Prevalence of epilepsy: a population-based cohort study in Denmark with comparison to Global Burden of Disease (GBD) prevalence estimates

Affiliations
Comparative Study

Prevalence of epilepsy: a population-based cohort study in Denmark with comparison to Global Burden of Disease (GBD) prevalence estimates

Jakob Christensen et al. J Neurol Neurosurg Psychiatry. .

Abstract

Background: The Global Burden of Disease Study (GBD) produces prevalence estimates for 'idiopathic epilepsy' (ie, of unknown aetiology) and 'secondary epilepsy' (ie, with known aetiology) but does not report prevalence by underlying aetiologies for 'secondary epilepsy'.
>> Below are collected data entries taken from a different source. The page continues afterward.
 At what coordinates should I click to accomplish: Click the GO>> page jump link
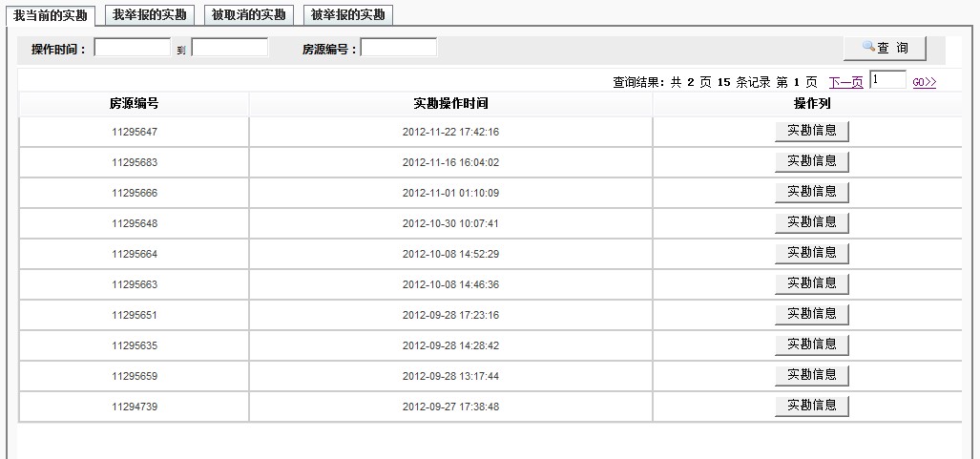coord(925,82)
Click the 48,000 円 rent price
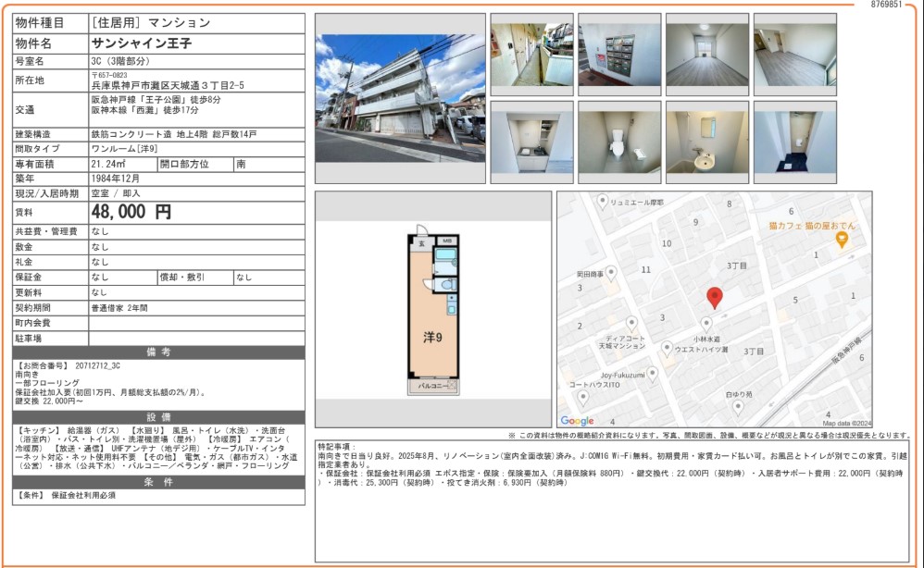The width and height of the screenshot is (924, 568). [131, 212]
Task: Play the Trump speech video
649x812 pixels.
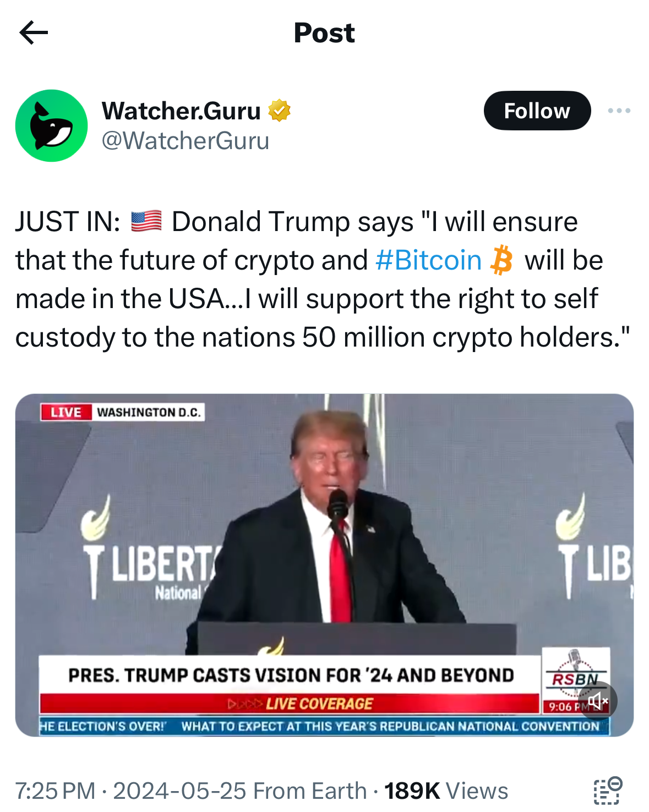Action: click(x=324, y=565)
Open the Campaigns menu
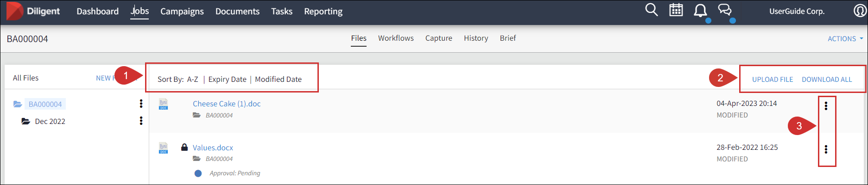Screen dimensions: 868x185 tap(182, 11)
Methods: We used nationwide, population-based register data from Denmark to identify underlying causes of epilepsy and their contribution to prevalence of 'secondary epilepsy' and compared with global prevalence data from GBD 2019. We identified all persons with a hospital-based epilepsy diagnosis and a filled prescription for antiseizure medication between 1 January 2009 and 31 December 2018. Epilepsy was categorised into 'idiopathic' or 'secondary' and 'total epilepsy' as the sum of the two epilepsy categories.
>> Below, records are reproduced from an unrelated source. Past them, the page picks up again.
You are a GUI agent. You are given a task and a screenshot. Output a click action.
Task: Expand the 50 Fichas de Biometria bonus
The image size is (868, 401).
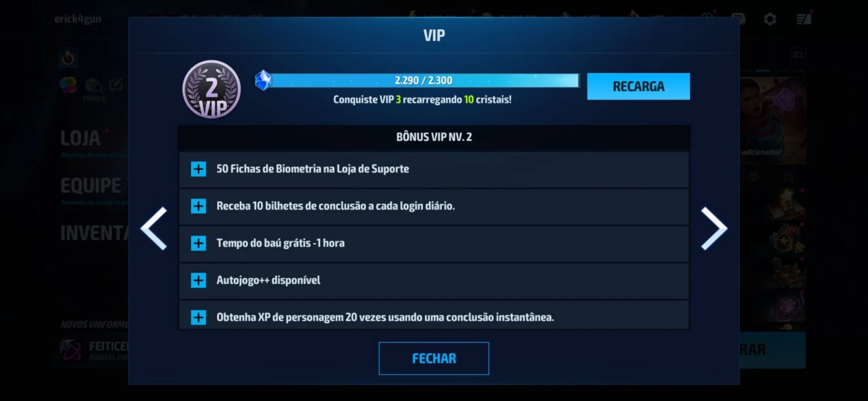point(198,169)
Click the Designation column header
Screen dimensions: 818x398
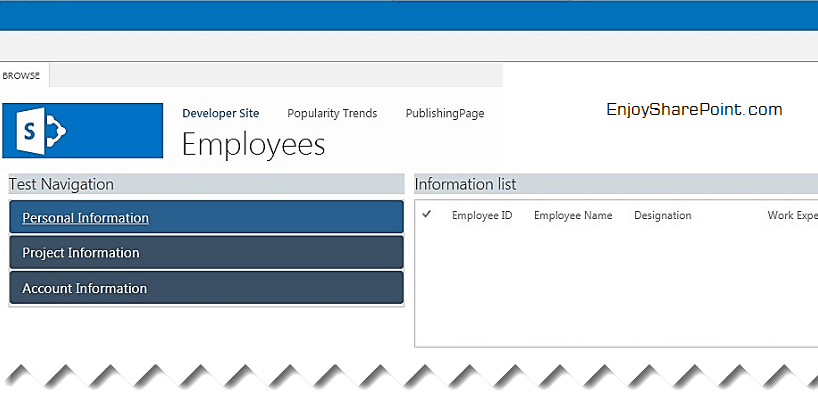tap(663, 215)
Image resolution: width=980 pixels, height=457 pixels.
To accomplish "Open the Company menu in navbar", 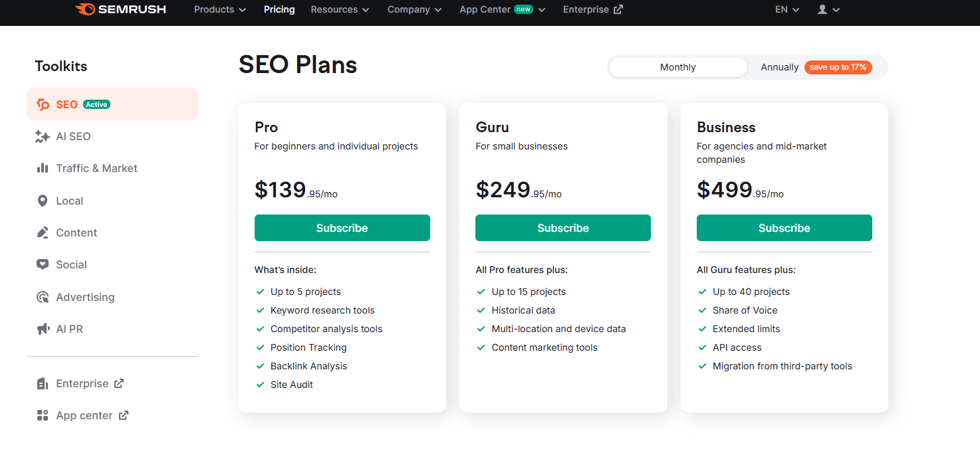I will (x=415, y=9).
Results: On 31 December 2018, a total of 5 784 284 individuals (49.7% males) were living in Denmark including 40 336 with epilepsy (51.5% males). Perinatal conditions, traumatic brain injury, brain tumours and stroke were prominent underlying causes of 'secondary epilepsy'. The prevalence of 'total epilepsy' in Denmark was 697 (95% CI 691 to 704) per 100 000 population (264 (95% CI 260 to 269) for 'secondary epilepsy' and 433 (95% CI 428 to 438) for 'idiopathic epilepsy'). In the GBD 2019 Study, the prevalence of 'total epilepsy' in 2018 was 682 (95% uncertainty interval (UI) 586 to 784) per 100 000 population (359 (95% UI 324-397) for 'secondary epilepsy' and 324 (95% UI 249 to 404) for 'idiopathic epilepsy').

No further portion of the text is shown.